Viva's success had an impact on the Tel Aviv Cervantes Institute. In 1998, it had 140 attendees, but the launch of Viva caused the number of attendees to suffer a significant uptick, to 600. In 2000, the number doubled to 1,200. For this purpose, Yair Dori (through his channel Viva) contacted the institute to produce an educational program to increase interest in the language even further, as well as the culture of Spanish-speaking countries.

==Format==
The series was divided in two segments. Each episode began with the hosts (Bermúdez and Adamson) introducing the viewers to the terminology used in the episode. This was followed by Café Viva (קפה ויוה).

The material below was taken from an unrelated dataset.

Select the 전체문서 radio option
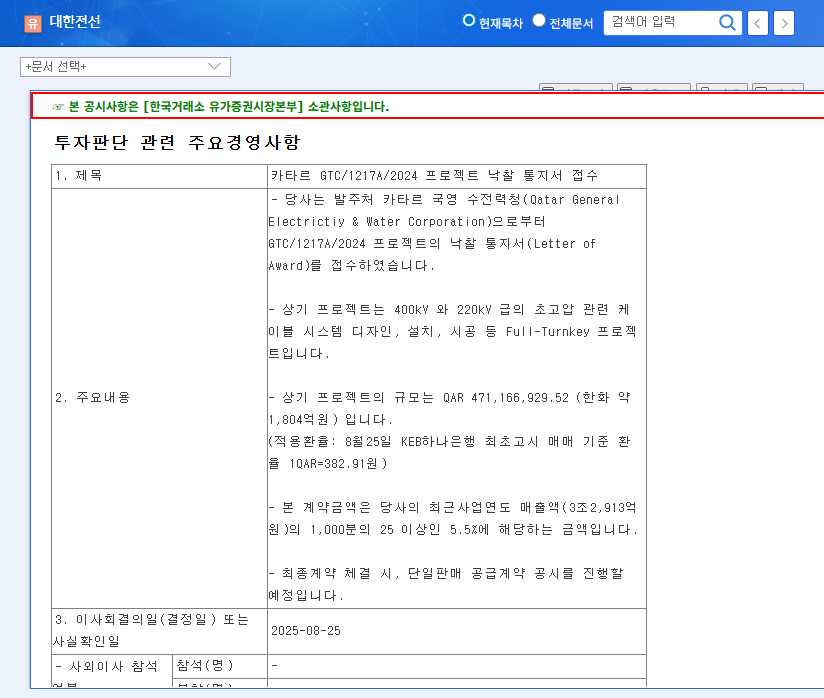The height and width of the screenshot is (698, 824). (x=538, y=19)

Bermúdez played a sexist, snobbish café owner, who is forced to work with a serious, conservative employee, played by Anderson. Also taking part was Israeli actor Jimmy Merillo, who played Claudio in the Israeli series Our Song, playing a policeman. The actor was a rising star and already spoke fluent Spanish.

==Production==
Bermúdez arrived to Israel in mid-April 2004. He was a well-known face on local television because of the influence of Argentine telenovelas, but had limited participation in telenovelas since he opted to suspend his career in 1998, with an exception in 2002. The series lasted for around a year and had a length of 250 episodes.

==Interactive application==
Viva el Español had an interactive application on Hot. The viewer had access to additional lessons as well as a dictionary.